'''

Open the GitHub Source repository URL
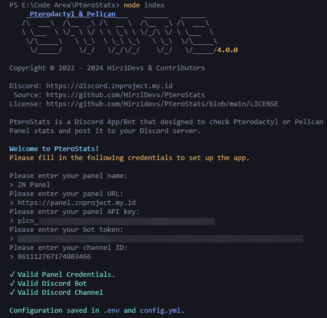125,95
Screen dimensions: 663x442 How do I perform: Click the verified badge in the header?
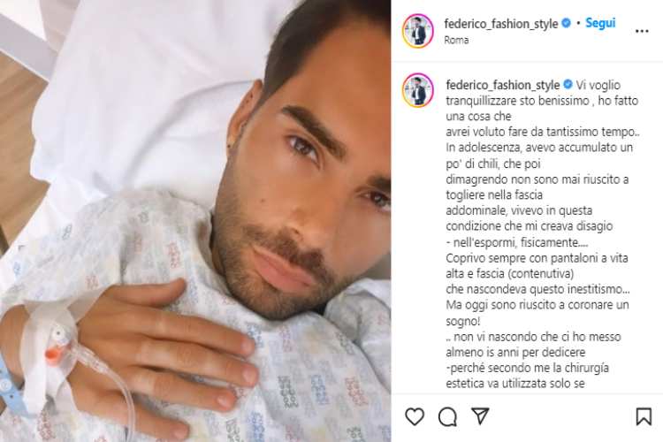click(x=566, y=23)
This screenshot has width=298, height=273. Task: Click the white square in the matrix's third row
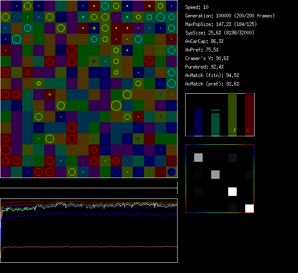click(232, 192)
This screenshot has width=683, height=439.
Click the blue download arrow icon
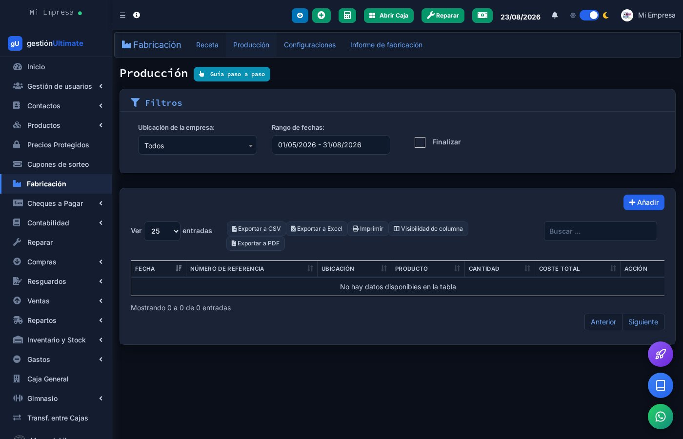click(x=300, y=16)
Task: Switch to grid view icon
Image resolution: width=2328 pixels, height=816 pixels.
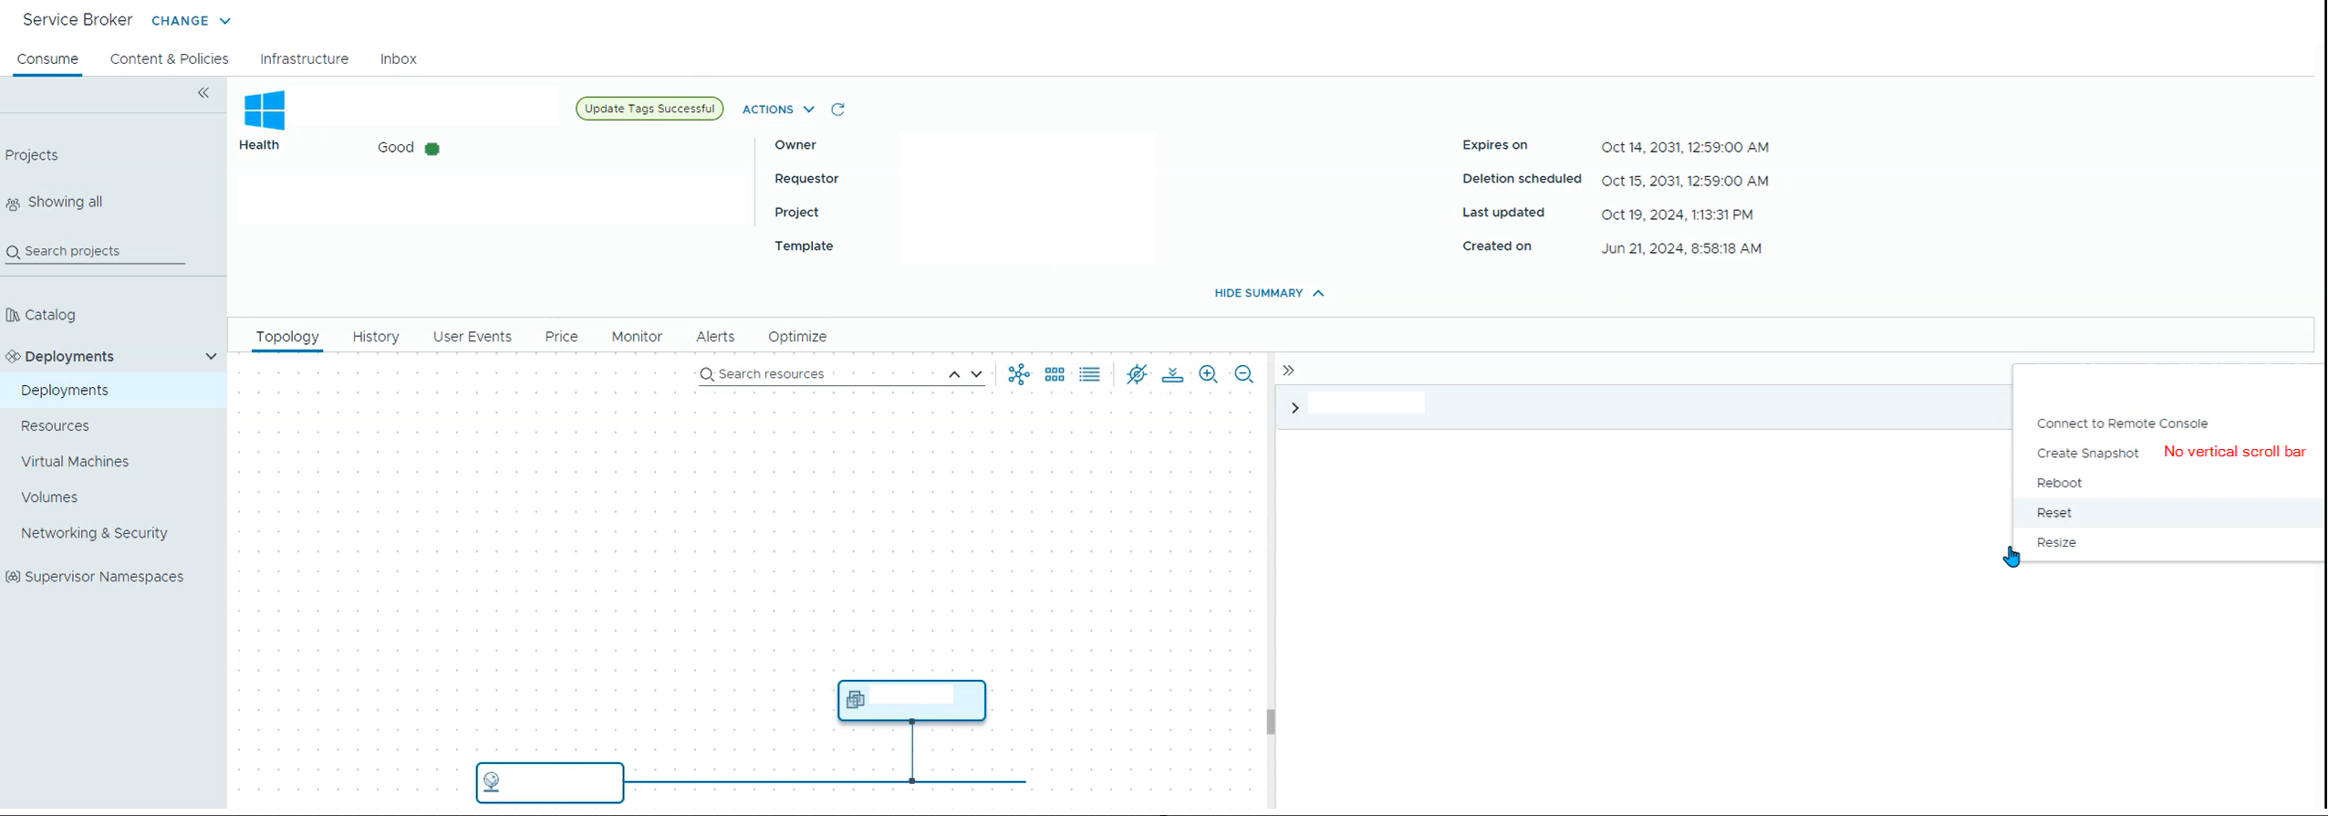Action: pos(1055,374)

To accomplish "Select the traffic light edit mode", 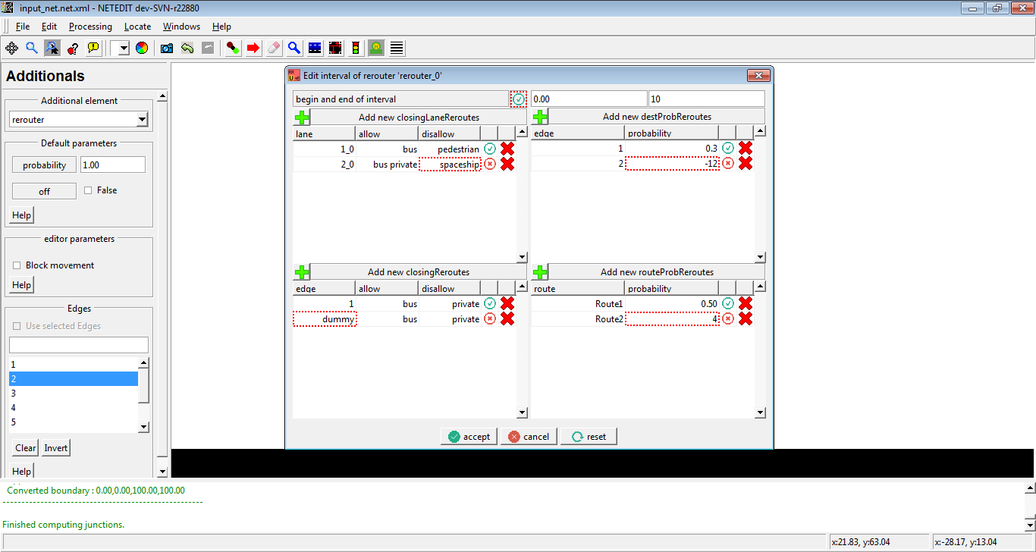I will pyautogui.click(x=355, y=48).
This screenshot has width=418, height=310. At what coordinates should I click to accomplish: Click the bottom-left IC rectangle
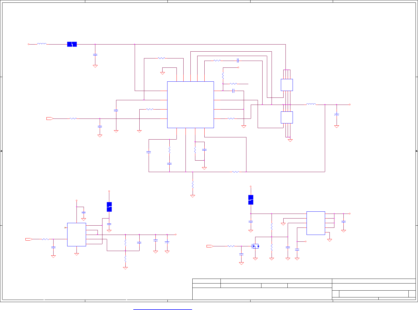pos(76,235)
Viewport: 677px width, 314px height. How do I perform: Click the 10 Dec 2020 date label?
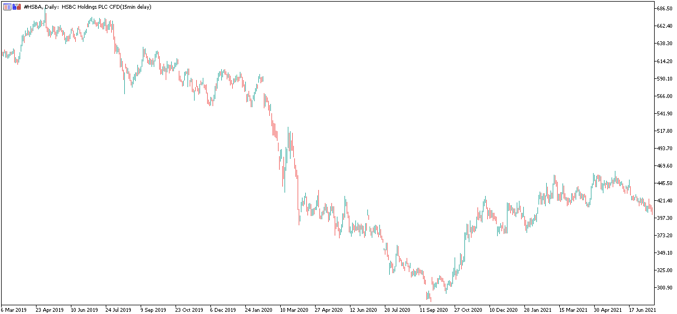pos(503,310)
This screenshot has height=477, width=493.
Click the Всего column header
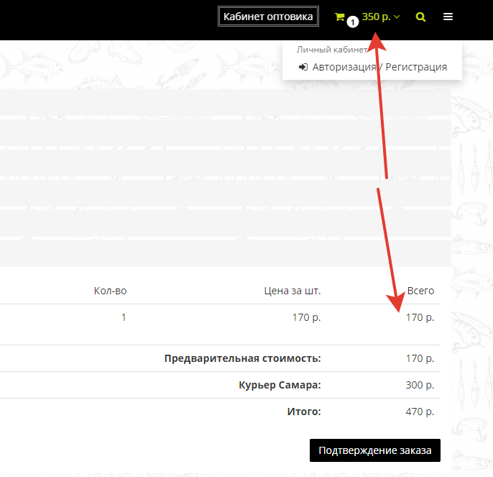pyautogui.click(x=420, y=291)

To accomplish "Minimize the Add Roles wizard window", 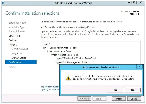I will coord(129,2).
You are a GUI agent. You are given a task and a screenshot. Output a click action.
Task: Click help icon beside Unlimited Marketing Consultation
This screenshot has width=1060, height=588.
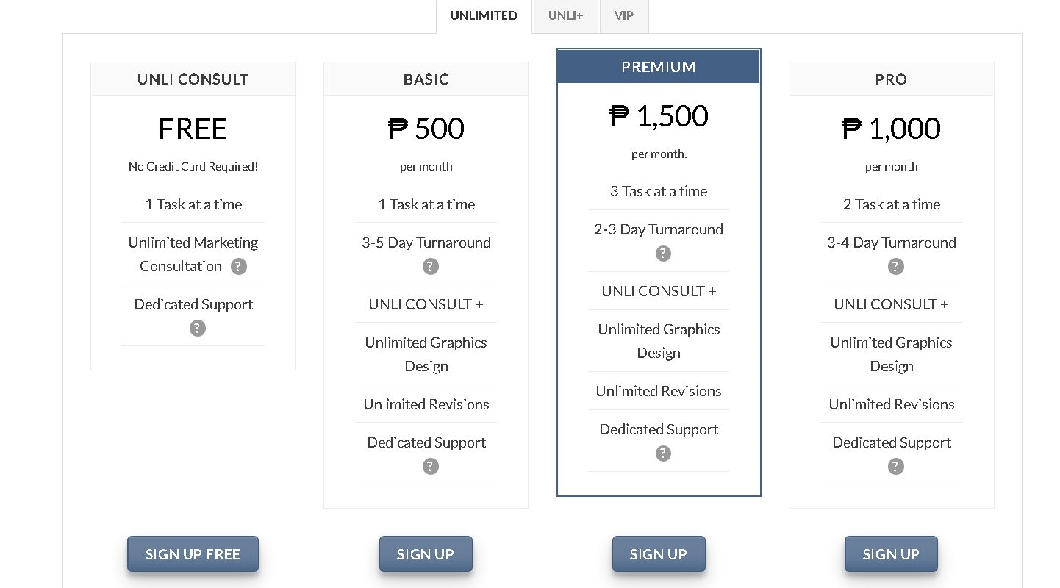coord(238,266)
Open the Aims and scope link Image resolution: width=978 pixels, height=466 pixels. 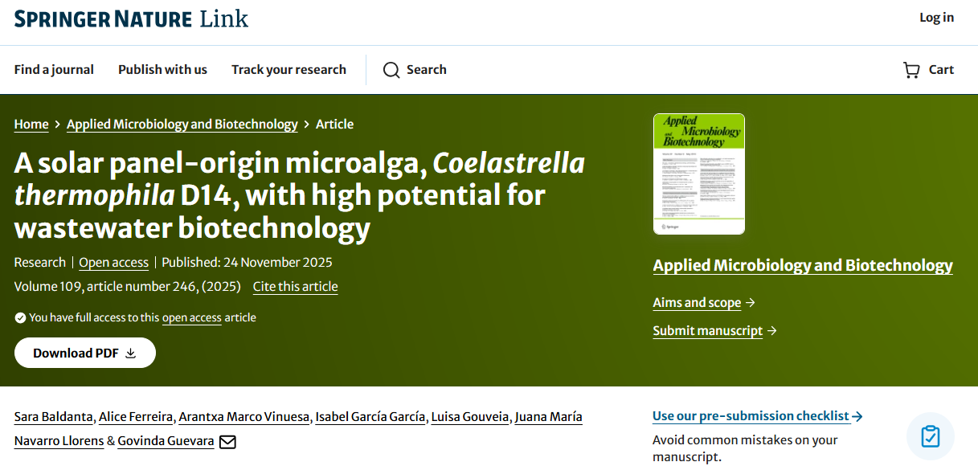[x=697, y=303]
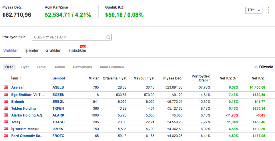Open the TRY currency dropdown

[254, 10]
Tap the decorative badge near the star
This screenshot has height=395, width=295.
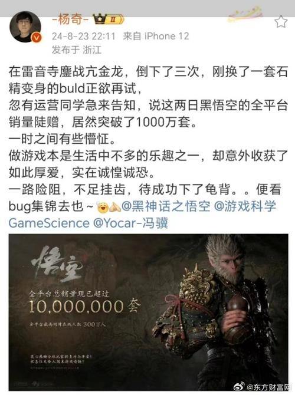245,15
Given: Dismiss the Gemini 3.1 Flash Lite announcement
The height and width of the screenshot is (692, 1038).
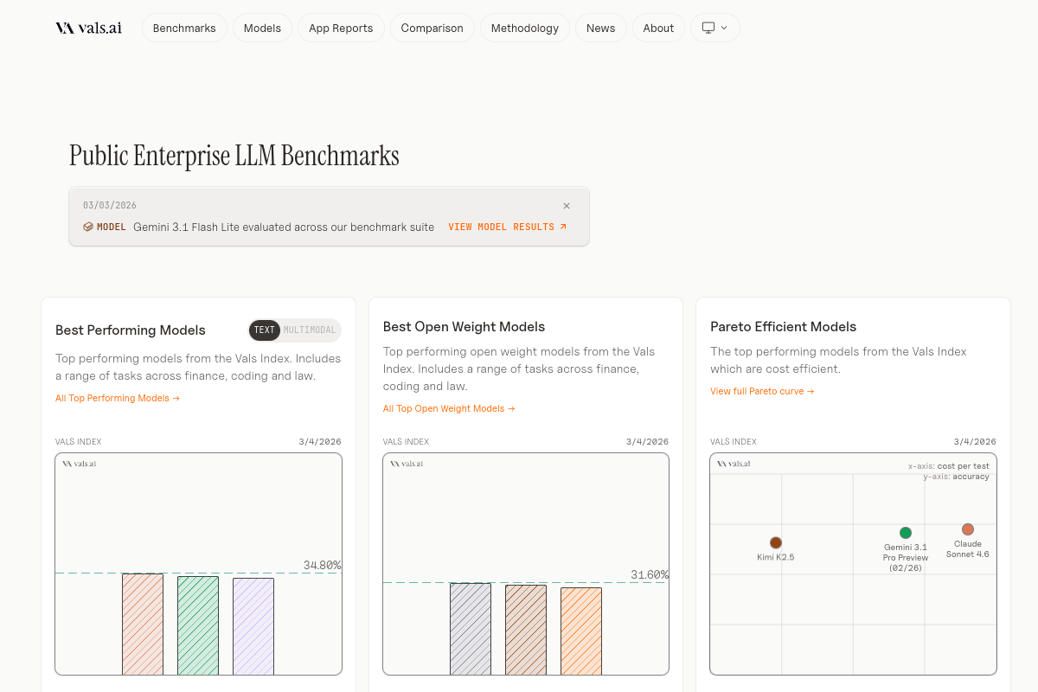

'''

YOUR INSTRUCTIONS:
Beginning with the line that holds "This screenshot has height=395, width=295." and ending with the last line of the material above, extract every line exactly, pictures excluded.

REPLY:
This screenshot has height=395, width=295.
245,15
Given: Dismiss the Gemini 3.1 Flash Lite announcement
The height and width of the screenshot is (692, 1038).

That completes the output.